Rights group asks DR Congo to free youth activists

    Rights group asks DR Congo to free youth activists

    March 15, Kinshasa: Congolese authorities should immediately and unconditionally release two activists who were arrested one year ago during a pro-democracy youth workshop in the Democratic Republic of Congo. Fred Bauma and Yves Makwambala face trumped-up charges in an apparently politically motivated drive to silence dissent. On March 16, 2016, the Supreme Court of Justice is expected to issue a decision on whether to grant the two provisional release.

    The arrest of the two activists was part of a growing government crackdown on those speaking out against efforts to extend President Joseph Kabila’s stay in power beyond the end of his constitutionally mandated two-term limit, which ends on December 19.

    “The continued detention of Fred Bauma and Yves Makwambala a year after their arrest is a stark reminder of the Congolese authorities’ willingness to silence peaceful protest,” said Ida Sawyer, senior Africa researcher at Human Rights Watch. “The authorities should immediately drop the baseless charges and release Bauma, Makwambala, and other activists and politicians held solely for peacefully expressing their political views.”

    Congo’s National Intelligence Agency (Agence Nationale de Renseignements, ANR), arrested Bauma and Makwambala on March 15, 2015, with at least two dozen others, including Senegalese and Burkinabe activists, a United States diplomat, foreign and Congolese journalists, and Congolese activists, musicians, artists, and logisticians. They were attending a workshop in Kinshasa to introduce Filimbi, a platform to encourage Congolese youth to peacefully and responsibly perform their civic duties. In the following days, the intelligence services also arrested another Filimbi activist and others associated with Filimbi, including a graphic artist who designed the Filimbi logo and Rawbank employees who managed the Filimbi bank account.

    During a news conference on March 18, 2015, Communications Minister Lambert Mende said that the Filimbi leaders were planning “terrorist activities” and a “violent insurrection.” He provided no evidence to back up the allegations.

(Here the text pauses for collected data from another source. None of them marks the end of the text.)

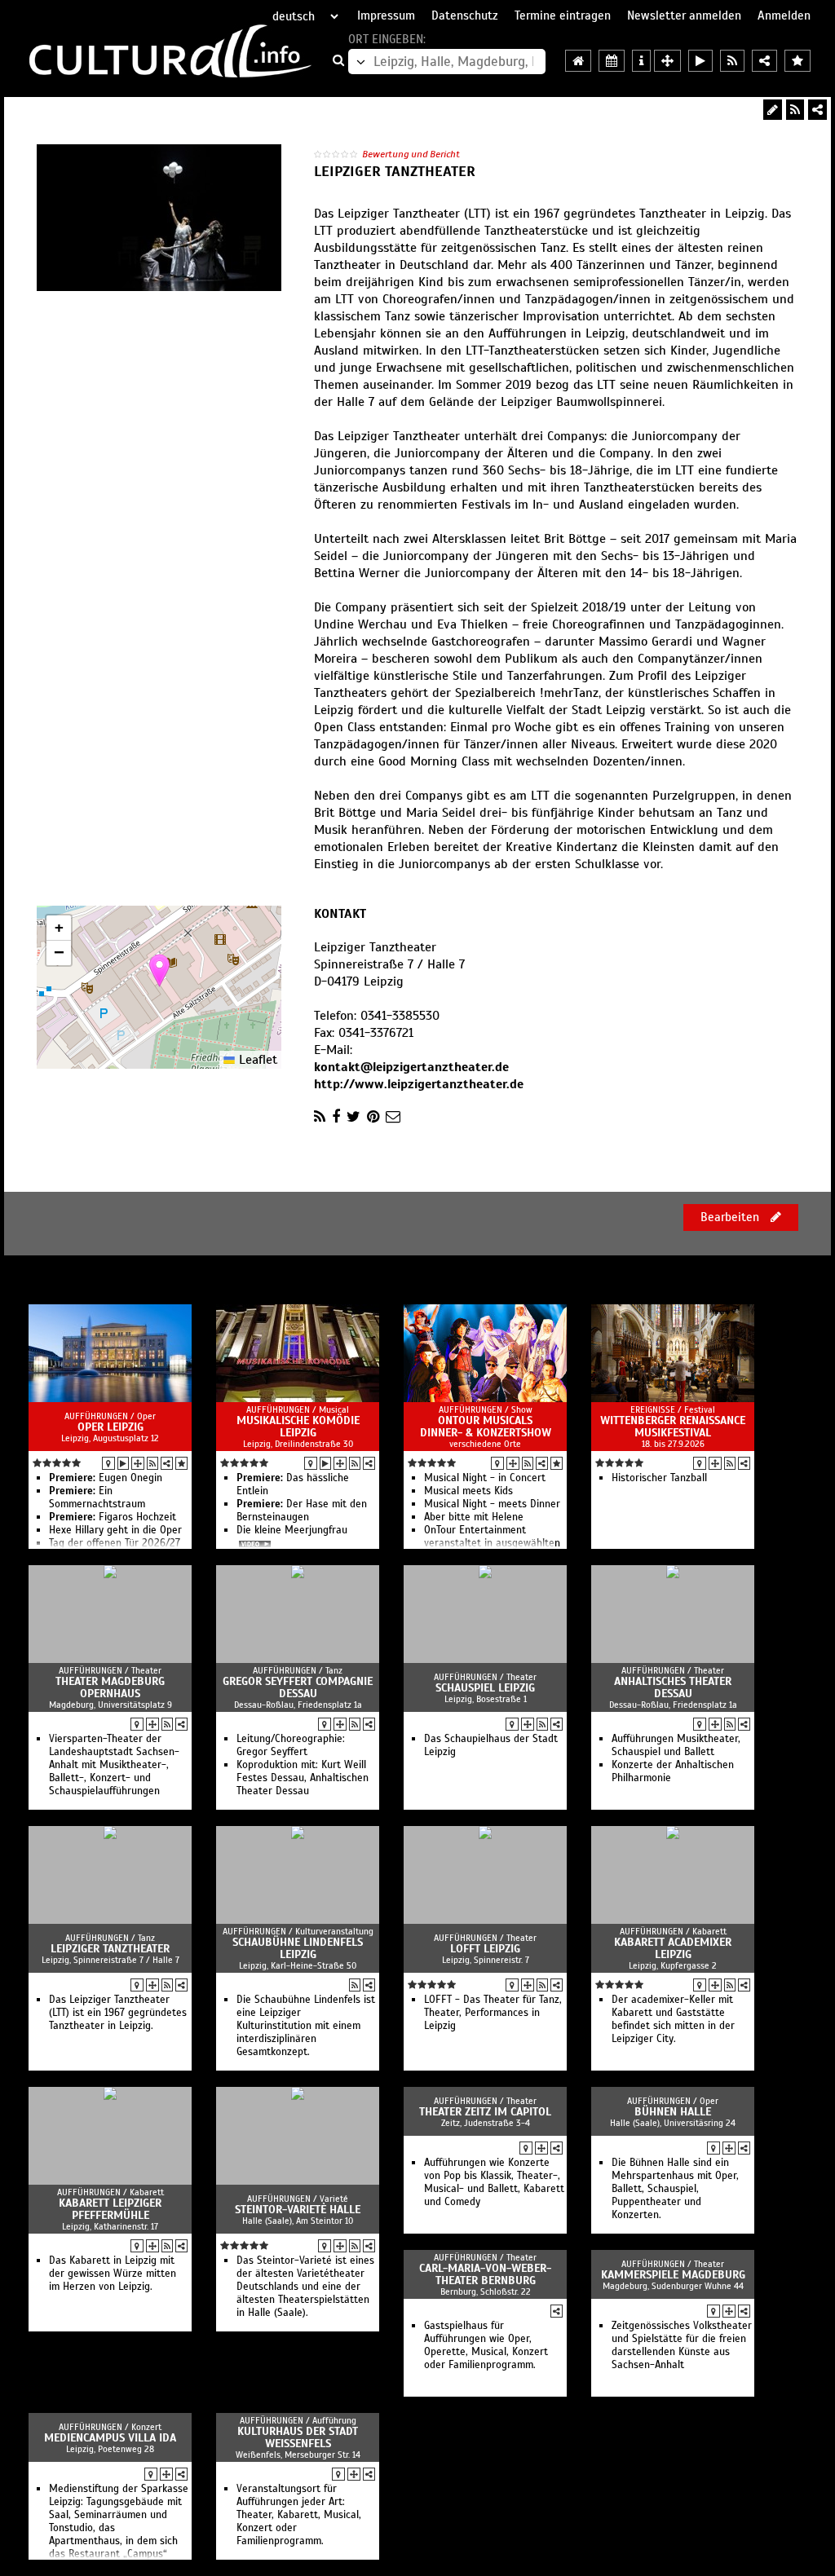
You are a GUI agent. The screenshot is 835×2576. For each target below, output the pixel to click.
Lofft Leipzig (485, 1949)
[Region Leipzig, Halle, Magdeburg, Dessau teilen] (764, 61)
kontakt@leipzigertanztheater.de (411, 1067)
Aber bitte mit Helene (474, 1517)
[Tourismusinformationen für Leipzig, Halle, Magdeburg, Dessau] (641, 61)
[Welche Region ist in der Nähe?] (667, 61)
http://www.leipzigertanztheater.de (419, 1084)
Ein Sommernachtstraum (97, 1497)
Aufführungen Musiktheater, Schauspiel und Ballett (676, 1745)
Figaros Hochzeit (112, 1517)
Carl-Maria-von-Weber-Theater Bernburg (485, 2274)
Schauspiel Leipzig (485, 1688)
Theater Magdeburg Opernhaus (110, 1687)
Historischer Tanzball (659, 1477)
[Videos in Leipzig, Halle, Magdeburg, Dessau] (700, 61)
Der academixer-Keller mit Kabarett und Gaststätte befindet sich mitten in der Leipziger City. (673, 2019)
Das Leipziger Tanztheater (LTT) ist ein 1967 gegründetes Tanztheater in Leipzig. (118, 2012)
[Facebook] (336, 1116)
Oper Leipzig (110, 1427)
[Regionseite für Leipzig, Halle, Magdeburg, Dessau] (578, 61)
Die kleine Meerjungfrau (291, 1530)
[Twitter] (353, 1116)
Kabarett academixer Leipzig (672, 1948)
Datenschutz (464, 15)
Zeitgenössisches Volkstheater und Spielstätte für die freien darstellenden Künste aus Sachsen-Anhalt (682, 2345)
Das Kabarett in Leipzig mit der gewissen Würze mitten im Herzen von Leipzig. (112, 2273)
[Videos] (123, 1463)
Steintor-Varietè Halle (297, 2209)
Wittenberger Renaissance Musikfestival (672, 1426)
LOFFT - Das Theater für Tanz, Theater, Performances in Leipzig (493, 2012)
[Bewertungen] (181, 1463)
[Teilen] (817, 109)
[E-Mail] (393, 1116)
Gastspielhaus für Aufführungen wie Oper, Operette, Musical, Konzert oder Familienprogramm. (486, 2345)
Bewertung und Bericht (411, 154)
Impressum (386, 15)
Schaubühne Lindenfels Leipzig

    While the others were eventually released, Bauma and Makwambala were illegally held at an intelligence agency detention facility for 50 and 40 days, respectively, without charge and without access to their families and lawyers. They were then transferred to Kinshasa’s central prison, where they remain. Bauma is a member of the pro-democracy youth movement Struggle for Change (Lutte pour le Changement, LUCHA) from the eastern city of Goma, while Makwambala is a web expert from Kinshasa who helped design the Filimbi website.

    On June 3, Bauma, Makwambala, and four other Filimbi leaders who had fled Kinshasa to escape arrest, were charged with belonging to an association formed for the purpose of attacking people and property, plotting a conspiracy against the head of state, and attempting to either destroy or change the constitutional regime or incite violence against state authority. Bauma was also charged with disturbing the peace, and Makwambala with publicly offending the head of state.

    Over the past year, Congolese and international politicians, human rights activists, students, and others have mobilized to support Bauma and Makwambala and urged Congolese authorities to release them.

    On April 20, a parliamentary “information mission,” established to examine how Congo’s security services managed the Filimbi dossier, reported that they found no evidence indicating that the Filimbi leaders and workshop participants were involved in or planning any terrorist or other violent crimes. Following a debate about the report during closed sessions of parliament on June 12 and 13, Congo’s National Assembly recommended a “political solution” that would allow for the release of the Bauma and Makwambala, members of parliament who attended the debate told Human Rights Watch.

    On June 15, a coalition of 234 Congolese and international rights organizations called for the immediate and unconditional release of Bauma and Makwambala.

    On July 9, the European Parliament passed a resolution focused on Bauma’s and Makwambala’s case, and the call for their immediate release was echoed in a subsequent European Parliament resolution passed on March 10, 2016. Officials from the United Nations and the United States have also repeatedly raised concerns about the continued detention of Bauma and Makwambala.

    On the one-year anniversary of their arrest, Bauma and Makwambala are starting a hunger strike to protest their continued detention, according to LUCHA activists. Also on March 15, more than 700 letters from Congolese citizens from across the country are to be delivered to the president’s office in Kinshasa, calling on Kabila to release the two activists.

    “President Kabila should not ignore the growing coalition of voices calling for the release of Bauma and Makwambala,” Sawyer said. “Acting now to release the activists would signal that the government does not oppose Congolese youth and others who want to freely and peacefully express their views in support of the democratic process.